Города и годы. Братья - Константин Федин 31 стр.


Через рытвины, колеи, по выбоинам и кочкам, то по кузов в долговязых подсолнухах, то в рыжем клубе пыли, ямами, пригорками, быльем, - прямо, все прямо, встречу ветру, с свистом, грохотом, гиком:

- Сема! Сем-ка, Семка-у! Держи, черт, держи!

Но ходят вожжи по крупу и бокам поджарой кобылки, и вот взметнула она мордой, мягким раздутым храпом отвалила на спину дугу, пошла в опор.

- Сема! Сем-ка! Чер-рт!

Недаром выездил кобылку пожарный вестовой. Недаром смотреть на него было страшно, когда ночью, вопя от жути не своим голосом, с керосиновым факелом за спиной, носился он по городу.

- Сема, ч-че-ерт!

Не остановить.

Тогда растянулся товарищ Покисен во всю телегу, поднял над головой обеими руками кинематограф и вдруг высоким, пронзительным, как звон жестяного листа, голосом запел песню. Слова ее были просты, но никто, кроме Покисена, не знал их. И так же прост был напев ее, и никто, кроме Покисена, не знал напева.

Эй, ле-ле,
Эй, ле-леле,
Эй, ле,
Эй, ле,
Эй, леле.

Голосов отпустил вожжи, присел на корточки. Обернув круглое пушистое лицо к Покисену, смотрел в небо. Так неслись они еще с версту. Будто пружиной сжималась и разжималась в галопе взмыленная кобылка. Из стороны в сторону перекидывало телегу, и она громыхала, как мешок, набитый железным ломом.

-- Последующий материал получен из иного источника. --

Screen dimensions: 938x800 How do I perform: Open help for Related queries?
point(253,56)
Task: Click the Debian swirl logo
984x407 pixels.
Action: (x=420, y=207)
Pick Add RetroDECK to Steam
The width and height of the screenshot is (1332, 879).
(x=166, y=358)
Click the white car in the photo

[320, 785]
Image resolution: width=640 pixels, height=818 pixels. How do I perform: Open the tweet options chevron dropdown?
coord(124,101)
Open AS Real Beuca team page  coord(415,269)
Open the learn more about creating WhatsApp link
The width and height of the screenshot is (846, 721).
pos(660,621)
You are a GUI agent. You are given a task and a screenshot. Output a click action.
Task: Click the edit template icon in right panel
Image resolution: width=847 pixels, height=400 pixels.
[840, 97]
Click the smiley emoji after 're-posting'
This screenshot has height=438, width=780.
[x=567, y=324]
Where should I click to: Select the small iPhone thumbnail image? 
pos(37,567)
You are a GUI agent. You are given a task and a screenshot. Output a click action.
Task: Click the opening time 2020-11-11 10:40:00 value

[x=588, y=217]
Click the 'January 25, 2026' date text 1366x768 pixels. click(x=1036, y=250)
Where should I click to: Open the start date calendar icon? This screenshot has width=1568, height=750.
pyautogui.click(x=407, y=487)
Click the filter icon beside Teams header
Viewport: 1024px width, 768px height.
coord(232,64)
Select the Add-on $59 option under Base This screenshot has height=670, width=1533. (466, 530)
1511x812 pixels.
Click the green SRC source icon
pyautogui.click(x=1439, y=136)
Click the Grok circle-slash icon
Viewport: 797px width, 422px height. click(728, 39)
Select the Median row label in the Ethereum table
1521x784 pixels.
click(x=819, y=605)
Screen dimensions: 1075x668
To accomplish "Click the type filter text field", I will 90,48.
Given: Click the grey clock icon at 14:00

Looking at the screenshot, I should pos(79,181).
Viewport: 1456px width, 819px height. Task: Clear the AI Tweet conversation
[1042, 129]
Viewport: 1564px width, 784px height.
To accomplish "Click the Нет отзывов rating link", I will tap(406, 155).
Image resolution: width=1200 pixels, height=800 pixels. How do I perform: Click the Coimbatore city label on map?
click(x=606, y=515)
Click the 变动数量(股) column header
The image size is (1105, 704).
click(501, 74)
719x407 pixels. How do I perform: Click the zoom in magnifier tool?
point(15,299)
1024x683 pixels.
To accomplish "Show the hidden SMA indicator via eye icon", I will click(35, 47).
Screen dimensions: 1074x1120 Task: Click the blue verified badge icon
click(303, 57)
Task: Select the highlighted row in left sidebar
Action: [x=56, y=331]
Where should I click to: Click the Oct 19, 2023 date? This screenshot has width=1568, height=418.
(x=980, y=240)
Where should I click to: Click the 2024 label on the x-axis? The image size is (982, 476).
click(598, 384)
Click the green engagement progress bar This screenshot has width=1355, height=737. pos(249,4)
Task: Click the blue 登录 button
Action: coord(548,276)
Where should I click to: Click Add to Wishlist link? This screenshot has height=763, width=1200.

Жестяными всхлипами пронзал округу Покисен. И не разобрать было, слушал ли Голосов песню иль думал о чем-нибудь своем, раскачиваясь на корточках.

Эй, ле-леле,
Эй, ле-леле,
Эй, ле,
Эй, яе,
Эй, ле-ле.

И когда остановились у въезда в ручьевские сады и стали оправлять расхлябавшуюся мокрую упряжку, Голосов спросил:

- Это ты по-фински?

Покисен улыбнулся, как ребенок.

Тогда Голосов улыбнулся тоже.

- А что, у вас оперы есть?

Покисен подумал, потом просто сказал:

- Дурак.

Ручьевские сады раскинулись на сотни десятин. Тесно прижались они друг к другу тугими, обмазанными глиной плетнями и через плетни подавали друг другу мохнатые руки вишняка и слив. У каждой избы был сад, и ко всякому саду вела дорога, по которой могла проехать телега, чиркая осями по торчавшим из плетней прутьям. Когда на дорогах встречались возы, мужики смекали, кому ближе до садовых ворот, пятили лошадей назад, заносили телегу в ворота и так распутывались. Только одна дорога - широкая, трактовая - прорезала сады, и вела она от полей, сквозь Старые Ручьи, в Саньшино.

Люди жили тут давно, отцы отцов и отцы дедов садили здесь черное дерево и китайку, царский шип, и бергамот, а горький торон щетинился здесь путаными зарослями с незапамятных времен.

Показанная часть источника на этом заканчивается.